WORK INSTRUCTION ▸ Each record is to be written out exactly as it appears.

[Dataset entries]
====================
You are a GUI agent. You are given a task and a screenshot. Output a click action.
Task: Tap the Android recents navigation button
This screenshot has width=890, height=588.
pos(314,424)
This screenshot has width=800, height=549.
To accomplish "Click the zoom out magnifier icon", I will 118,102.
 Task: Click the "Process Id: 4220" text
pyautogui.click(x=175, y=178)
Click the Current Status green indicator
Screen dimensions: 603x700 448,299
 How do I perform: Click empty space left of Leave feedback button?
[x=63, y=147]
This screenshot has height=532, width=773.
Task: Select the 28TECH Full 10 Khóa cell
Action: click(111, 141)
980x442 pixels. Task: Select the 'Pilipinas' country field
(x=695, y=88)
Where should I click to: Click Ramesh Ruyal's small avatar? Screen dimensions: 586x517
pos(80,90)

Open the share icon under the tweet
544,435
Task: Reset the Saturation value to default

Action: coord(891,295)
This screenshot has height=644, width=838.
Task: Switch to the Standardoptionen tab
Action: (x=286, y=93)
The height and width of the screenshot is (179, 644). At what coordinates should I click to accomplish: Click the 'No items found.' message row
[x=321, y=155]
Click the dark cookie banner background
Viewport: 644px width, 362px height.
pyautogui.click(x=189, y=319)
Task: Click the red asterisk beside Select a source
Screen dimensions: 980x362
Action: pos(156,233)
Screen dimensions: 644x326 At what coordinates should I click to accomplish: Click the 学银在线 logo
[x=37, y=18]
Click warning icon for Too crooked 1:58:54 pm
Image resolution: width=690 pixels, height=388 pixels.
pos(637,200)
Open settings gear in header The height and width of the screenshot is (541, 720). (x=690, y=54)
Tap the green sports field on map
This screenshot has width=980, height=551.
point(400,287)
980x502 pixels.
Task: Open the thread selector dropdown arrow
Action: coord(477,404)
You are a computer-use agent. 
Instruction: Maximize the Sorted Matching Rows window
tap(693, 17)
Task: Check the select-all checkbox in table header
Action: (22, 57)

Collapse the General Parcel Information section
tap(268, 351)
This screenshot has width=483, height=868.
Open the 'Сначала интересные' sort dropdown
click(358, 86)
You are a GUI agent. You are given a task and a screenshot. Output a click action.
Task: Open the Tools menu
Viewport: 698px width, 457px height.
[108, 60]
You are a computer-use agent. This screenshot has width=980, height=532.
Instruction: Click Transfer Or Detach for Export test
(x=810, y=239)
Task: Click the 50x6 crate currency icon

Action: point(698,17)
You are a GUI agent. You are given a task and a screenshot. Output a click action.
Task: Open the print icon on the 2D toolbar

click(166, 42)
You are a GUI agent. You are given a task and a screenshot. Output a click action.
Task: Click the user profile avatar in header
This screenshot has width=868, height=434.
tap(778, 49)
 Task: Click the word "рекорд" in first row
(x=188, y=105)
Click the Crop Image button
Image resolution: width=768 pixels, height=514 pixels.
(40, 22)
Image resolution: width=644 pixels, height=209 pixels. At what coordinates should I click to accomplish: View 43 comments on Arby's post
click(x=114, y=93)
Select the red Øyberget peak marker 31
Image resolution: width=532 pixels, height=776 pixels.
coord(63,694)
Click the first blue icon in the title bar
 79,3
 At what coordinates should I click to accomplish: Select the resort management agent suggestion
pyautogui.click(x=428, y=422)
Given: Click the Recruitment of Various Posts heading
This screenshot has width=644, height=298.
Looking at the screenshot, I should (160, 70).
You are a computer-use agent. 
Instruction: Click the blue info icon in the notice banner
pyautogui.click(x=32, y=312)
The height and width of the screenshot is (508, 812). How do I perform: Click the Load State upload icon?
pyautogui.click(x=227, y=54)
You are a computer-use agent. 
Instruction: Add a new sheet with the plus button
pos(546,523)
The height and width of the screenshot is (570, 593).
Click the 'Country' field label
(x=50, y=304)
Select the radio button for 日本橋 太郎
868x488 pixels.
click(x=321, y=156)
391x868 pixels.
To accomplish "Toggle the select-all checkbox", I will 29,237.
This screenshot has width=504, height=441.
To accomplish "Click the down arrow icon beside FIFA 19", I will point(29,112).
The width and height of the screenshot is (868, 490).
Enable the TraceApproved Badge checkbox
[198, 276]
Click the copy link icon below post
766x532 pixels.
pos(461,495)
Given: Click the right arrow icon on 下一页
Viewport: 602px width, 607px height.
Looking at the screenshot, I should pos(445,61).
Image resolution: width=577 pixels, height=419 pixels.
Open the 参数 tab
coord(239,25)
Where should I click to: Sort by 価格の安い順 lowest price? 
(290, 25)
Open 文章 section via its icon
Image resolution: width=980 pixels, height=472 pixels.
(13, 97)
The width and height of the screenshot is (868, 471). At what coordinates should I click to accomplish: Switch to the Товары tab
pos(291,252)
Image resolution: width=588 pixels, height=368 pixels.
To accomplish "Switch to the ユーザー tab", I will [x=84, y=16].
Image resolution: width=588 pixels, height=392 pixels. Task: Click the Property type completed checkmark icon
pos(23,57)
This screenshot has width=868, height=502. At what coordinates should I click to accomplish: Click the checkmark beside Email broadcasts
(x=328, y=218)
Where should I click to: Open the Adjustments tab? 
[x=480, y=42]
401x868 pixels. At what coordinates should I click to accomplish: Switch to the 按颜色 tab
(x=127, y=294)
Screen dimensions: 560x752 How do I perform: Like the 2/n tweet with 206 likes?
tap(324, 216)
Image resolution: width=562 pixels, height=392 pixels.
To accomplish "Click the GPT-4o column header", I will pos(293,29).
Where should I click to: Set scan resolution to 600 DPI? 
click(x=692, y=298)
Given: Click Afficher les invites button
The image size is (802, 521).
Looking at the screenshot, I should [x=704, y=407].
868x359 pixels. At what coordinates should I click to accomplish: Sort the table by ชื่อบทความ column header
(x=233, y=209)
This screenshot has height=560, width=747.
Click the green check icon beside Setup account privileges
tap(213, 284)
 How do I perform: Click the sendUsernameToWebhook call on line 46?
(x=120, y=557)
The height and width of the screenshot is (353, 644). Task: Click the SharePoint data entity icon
====================
SOLUTION FOR THIS PROBLEM ▸
You are a GUI agent. You are given a task and a screenshot. Output a click action.
Task: Tap the Android recents navigation button
This screenshot has width=890, height=588.
pos(314,424)
This screenshot has width=800, height=549.
To accomplish "Click the zoom out magnifier icon", I will 118,102.
 Task: Click the "Process Id: 4220" text
pyautogui.click(x=175, y=178)
Click the Current Status green indicator
Screen dimensions: 603x700 448,299
 How do I perform: Click empty space left of Leave feedback button?
[x=63, y=147]
This screenshot has height=532, width=773.
Task: Select the 28TECH Full 10 Khóa cell
Action: click(111, 141)
980x442 pixels. Task: Select the 'Pilipinas' country field
(x=695, y=88)
Where should I click to: Click Ramesh Ruyal's small avatar? Screen dimensions: 586x517
pos(80,90)

Open the share icon under the tweet
544,435
Task: Reset the Saturation value to default

Action: coord(891,295)
This screenshot has height=644, width=838.
Task: Switch to the Standardoptionen tab
Action: (x=286, y=93)
The height and width of the screenshot is (179, 644). At what coordinates should I click to accomplish: Click the 'No items found.' message row
[x=321, y=155]
Click the dark cookie banner background
Viewport: 644px width, 362px height.
pyautogui.click(x=189, y=319)
Task: Click the red asterisk beside Select a source
Screen dimensions: 980x362
Action: pos(156,233)
Screen dimensions: 644x326 At what coordinates should I click to accomplish: Click the 学银在线 logo
[x=37, y=18]
Click warning icon for Too crooked 1:58:54 pm
Image resolution: width=690 pixels, height=388 pixels.
pos(637,200)
Open settings gear in header The height and width of the screenshot is (541, 720). (x=690, y=54)
Tap the green sports field on map
This screenshot has width=980, height=551.
point(400,287)
980x502 pixels.
Task: Open the thread selector dropdown arrow
Action: coord(477,404)
You are a computer-use agent. 
Instruction: Maximize the Sorted Matching Rows window
tap(693, 17)
Task: Check the select-all checkbox in table header
Action: (22, 57)

Collapse the General Parcel Information section
tap(268, 351)
This screenshot has width=483, height=868.
Open the 'Сначала интересные' sort dropdown
click(358, 86)
You are a GUI agent. You are given a task and a screenshot. Output a click action.
Task: Open the Tools menu
Viewport: 698px width, 457px height.
[108, 60]
You are a computer-use agent. This screenshot has width=980, height=532.
Instruction: Click Transfer Or Detach for Export test
(x=810, y=239)
Task: Click the 50x6 crate currency icon

Action: point(698,17)
You are a GUI agent. You are given a task and a screenshot. Output a click action.
Task: Open the print icon on the 2D toolbar

click(166, 42)
You are a GUI agent. You are given a task and a screenshot. Output a click action.
Task: Click the user profile avatar in header
This screenshot has width=868, height=434.
tap(778, 49)
 Task: Click the word "рекорд" in first row
(x=188, y=105)
Click the Crop Image button
Image resolution: width=768 pixels, height=514 pixels.
(40, 22)
Image resolution: width=644 pixels, height=209 pixels. At what coordinates should I click to accomplish: View 43 comments on Arby's post
click(x=114, y=93)
Select the red Øyberget peak marker 31
Image resolution: width=532 pixels, height=776 pixels.
coord(63,694)
Click the first blue icon in the title bar
 79,3
 At what coordinates should I click to accomplish: Select the resort management agent suggestion
pyautogui.click(x=428, y=422)
Given: Click the Recruitment of Various Posts heading
This screenshot has width=644, height=298.
Looking at the screenshot, I should (160, 70).
You are a computer-use agent. 
Instruction: Click the blue info icon in the notice banner
pyautogui.click(x=32, y=312)
The height and width of the screenshot is (508, 812). How do I perform: Click the Load State upload icon?
pyautogui.click(x=227, y=54)
You are a computer-use agent. 
Instruction: Add a new sheet with the plus button
pos(546,523)
The height and width of the screenshot is (570, 593).
Click the 'Country' field label
(x=50, y=304)
Select the radio button for 日本橋 太郎
868x488 pixels.
click(x=321, y=156)
391x868 pixels.
To accomplish "Toggle the select-all checkbox", I will 29,237.
This screenshot has width=504, height=441.
To accomplish "Click the down arrow icon beside FIFA 19", I will point(29,112).
The width and height of the screenshot is (868, 490).
Enable the TraceApproved Badge checkbox
[198, 276]
Click the copy link icon below post
766x532 pixels.
pos(461,495)
Given: Click the right arrow icon on 下一页
Viewport: 602px width, 607px height.
Looking at the screenshot, I should pos(445,61).
Image resolution: width=577 pixels, height=419 pixels.
Open the 参数 tab
coord(239,25)
Where should I click to: Sort by 価格の安い順 lowest price? 
(290, 25)
Open 文章 section via its icon
Image resolution: width=980 pixels, height=472 pixels.
(13, 97)
The width and height of the screenshot is (868, 471). At what coordinates should I click to accomplish: Switch to the Товары tab
pos(291,252)
Image resolution: width=588 pixels, height=368 pixels.
To accomplish "Switch to the ユーザー tab", I will [x=84, y=16].
Image resolution: width=588 pixels, height=392 pixels. Task: Click the Property type completed checkmark icon
pos(23,57)
This screenshot has width=868, height=502. At what coordinates should I click to accomplish: Click the checkmark beside Email broadcasts
(x=328, y=218)
Where should I click to: Open the Adjustments tab? 
[x=480, y=42]
401x868 pixels. At what coordinates should I click to accomplish: Switch to the 按颜色 tab
(x=127, y=294)
Screen dimensions: 560x752 How do I perform: Like the 2/n tweet with 206 likes?
tap(324, 216)
Image resolution: width=562 pixels, height=392 pixels.
To accomplish "Click the GPT-4o column header", I will pos(293,29).
Where should I click to: Set scan resolution to 600 DPI? 
click(x=692, y=298)
Given: Click Afficher les invites button
The image size is (802, 521).
Looking at the screenshot, I should [x=704, y=407].
868x359 pixels. At what coordinates should I click to accomplish: Sort the table by ชื่อบทความ column header
(x=233, y=209)
This screenshot has height=560, width=747.
Click the green check icon beside Setup account privileges
tap(213, 284)
 How do I perform: Click the sendUsernameToWebhook call on line 46?
(x=120, y=557)
The height and width of the screenshot is (353, 644). Task: Click the SharePoint data entity icon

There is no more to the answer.